Each L1 now boasts about how powerful their virtual machine is and how impressive their performance is, but look at who is actually using them? Almost none. The fundamental reason is quite simple—developer ecosystems are not taking off.
Currently, there are probably hundreds of thousands of Solidity developers worldwide. Asking them to switch to Rust or Move? Most simply don't have the bandwidth. Especially in a bear market, project budgets are tight; who would spend money to train their team in a new language?
There's an interesting solution—some privacy public chain directly uses OP Stack to build DuskEVM, fully compatible with the EVM ecosystem. Think about what this means: any Dapp on Ethereum could theoretically migrate seamlessly. Development tools like Hardhat, Truffle, Remix can be used directly, and MetaMask wallets can connect as well.

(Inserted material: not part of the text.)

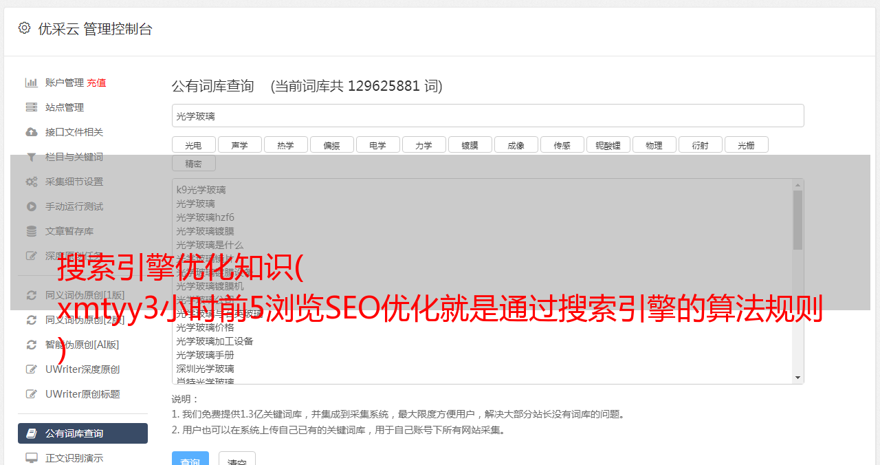
Task: Choose the 铌酸锂 keyword tag
Action: tap(608, 144)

For developers, this drastically reduces costs.
This approach seems conservative but is very smart commercially. Polygon and Arbitrum's success largely stems from EVM compatibility lowering migration barriers.

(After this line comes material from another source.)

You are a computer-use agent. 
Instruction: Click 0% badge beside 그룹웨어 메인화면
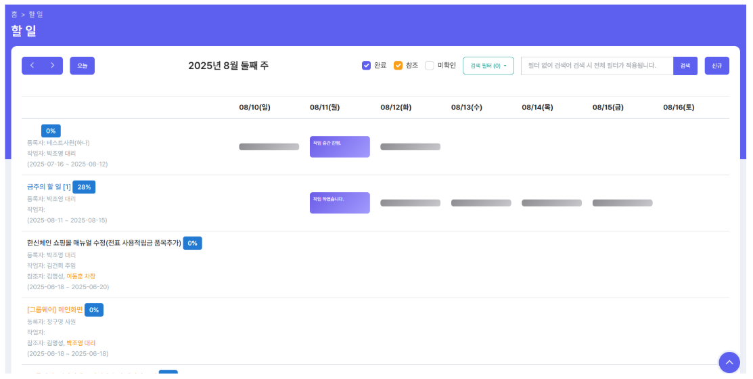(94, 310)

However, this chain hasn't fully taken a conservative route. It also retains a privacy-first design in DuskVM, running zero-knowledge proof primitives on a WASM virtual machine. This combination is quite innovative—you can quickly deploy regular applications on DuskEVM to attract traffic and funds, then gradually migrate privacy-sensitive parts (like order books or core logic of liquidity pools) to DuskVM. This incremental migration is much more practical than chains that force developers to rewrite all their code at once.
From a cost perspective, the integration cost with EVM is only 1/50 of that of native L1, and development cycles are compressed from six months to a few weeks. This is a major benefit for exchanges, wallets, and custodians—they don't need to develop separate backend systems for this chain; existing Ethereum infrastructure can support it with minor adjustments.
In the current fierce infrastructure competition, this pragmatic approach has become a competitive advantage.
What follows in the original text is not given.